§ **What you have to do**: Once the pictures are removed, output the remaining entries exactly as given.

Records contained in a dataset
====================

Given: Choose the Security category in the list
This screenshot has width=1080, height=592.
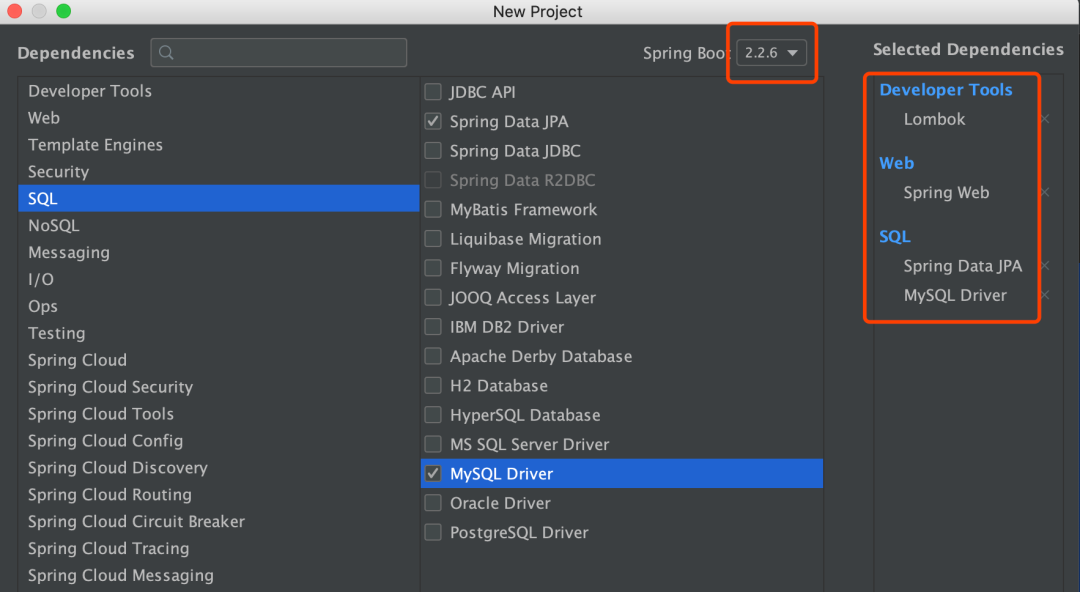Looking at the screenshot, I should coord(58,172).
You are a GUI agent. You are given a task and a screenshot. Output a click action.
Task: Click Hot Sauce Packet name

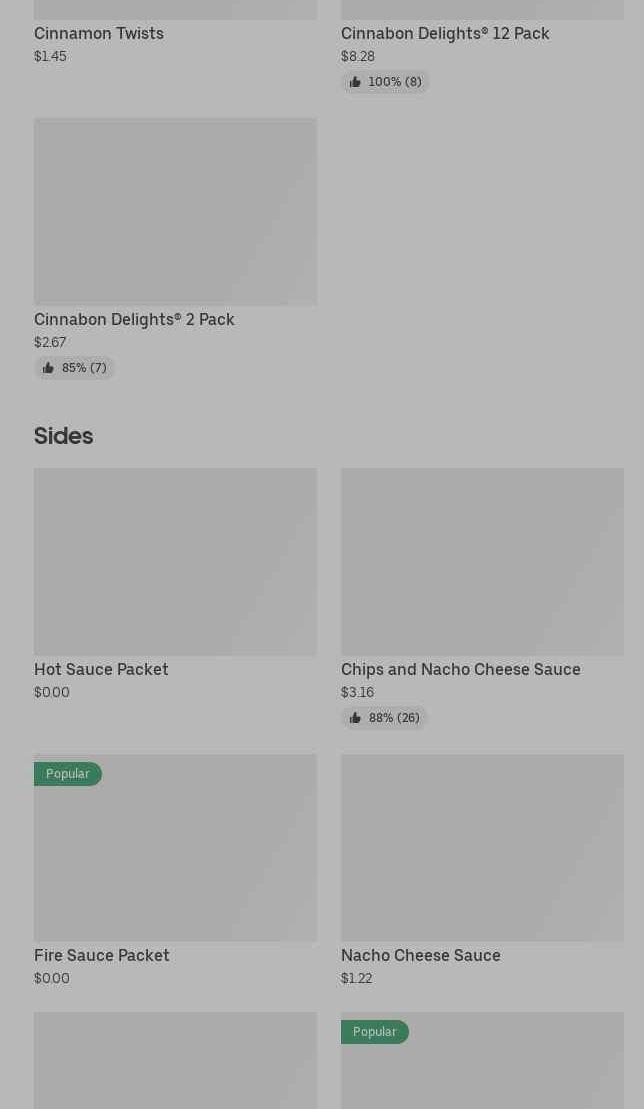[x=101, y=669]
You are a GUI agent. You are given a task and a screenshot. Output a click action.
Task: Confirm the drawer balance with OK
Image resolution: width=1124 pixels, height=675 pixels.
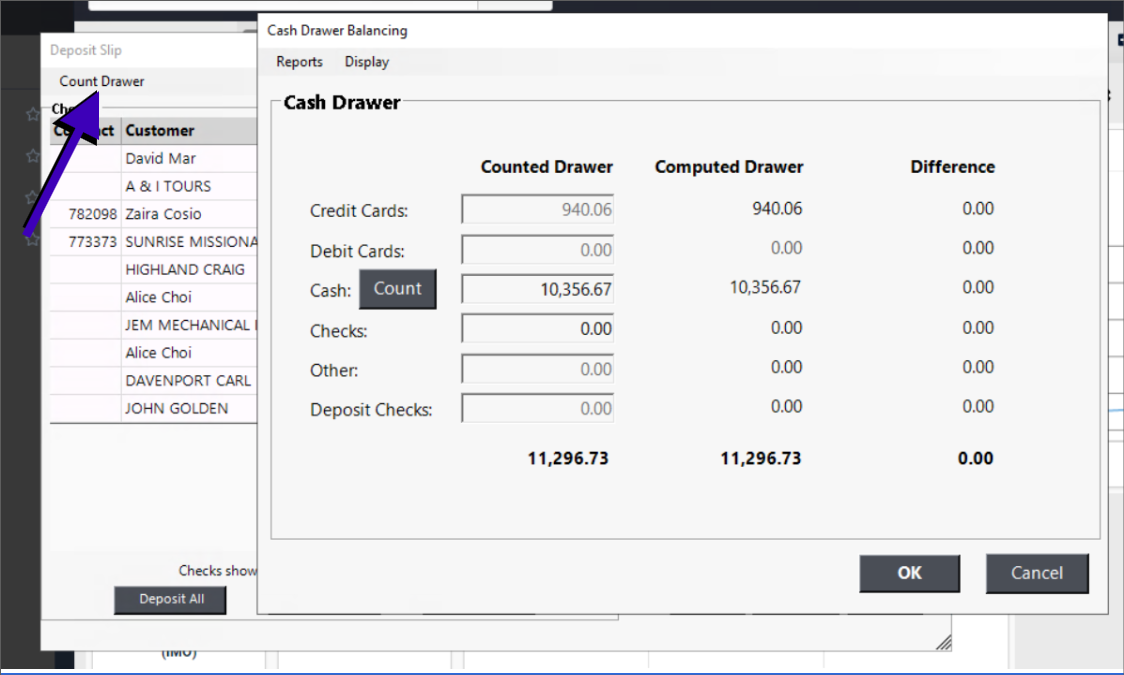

====================

§ **The answer**:
Given: Choose the Security category in the list
This screenshot has width=1080, height=592.
Looking at the screenshot, I should coord(58,172).
You are a GUI agent. You are given a task and a screenshot. Output a click action.
Task: Click Hot Sauce Packet name

[x=101, y=669]
You are a GUI agent. You are given a task and a screenshot. Output a click action.
Task: Confirm the drawer balance with OK
Image resolution: width=1124 pixels, height=675 pixels.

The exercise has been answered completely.